In Maine, the Fryeburg Fair is the biggest and grandest of fairs. People come from all over the country. In fact, it’s estimated that 300,000 people come annually to attend the Fryeburg Fair, which began in 1851. It is very common for Mainers to take a weekday off from work to go, because the crowds on the weekends are so intense that both parking and navigating the fair can be problematic. My husband took last Thursday as a vacation day, and off we went. Disclaimer: It is absolutely impossible to capture the breadth of the Fryeburg Fair in a short blog, but what follows is a photo introduction.
First things first. Edna Olmstead, who hooks with us on Tuesdays, and who makes our super popular flannel frame covers and felt snip containers, won two blue ribbons in the hooked rug category at the fair. I had the privilege of seeing Edna working on both of these pieces, and photos can not do them justice. Additionally, I had to shoot them through a glass case, but you get the idea.
There were so many skills, handcrafts and trades represented at the fair it was mind boggling. Here are some of the examples I found particularly interesting.
There are so many animals at the Fryeburg Fair. The Wikipedia entry on this fair says that it may have the largest number of oxen, for example. I did not photograph the oxen, I’m sorry to say. Had I known of their claim to fame at this fair I might have. However, I did photograph many of the other animals.
First, the cows…
Sheep. I love sheep. After all, they are where our wool comes from.
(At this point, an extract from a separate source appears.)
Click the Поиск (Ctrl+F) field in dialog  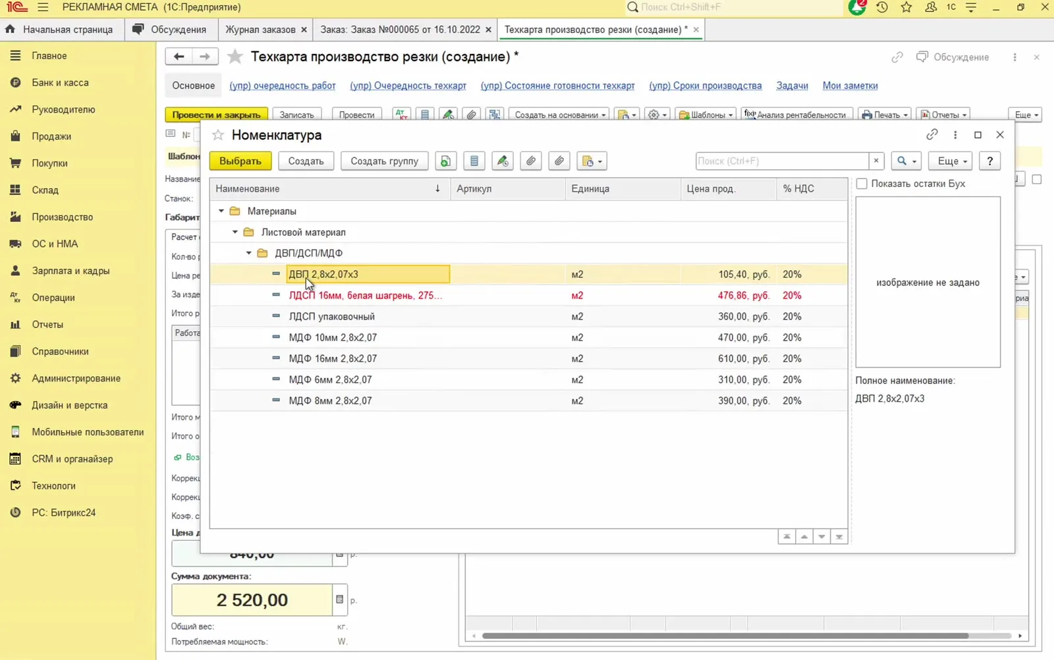tap(782, 161)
Poultry. Although we have twenty-one hens at the Parris House, I find that I am only partial to my own. Not that crazy about a building full of others for some reason.
I know there are some of you who came to our page via also being fans of Beekman 1802. Here are your goat pics.
Let’s not forget the cool old vehicles…
Before I end, I want to just throw a trivia question out here. What are these two things, what do they have in common, and what are they each used for? The Mainers will all know.
This is my last country fair post of the season. I did not make the Common Ground Fair in September because we were at Harvest Festival in Sharon Springs, NY instead. Common Ground would be the other contender for grandest fair in Maine, although with a decidedly different (and wonderful) character.
Foliage is at or near peak in many places in Maine right now, the air is crisp, and the scents of the outdoors are pretty intoxicating. I hope if you haven’t already, some of you will share in fall and fair season in Maine.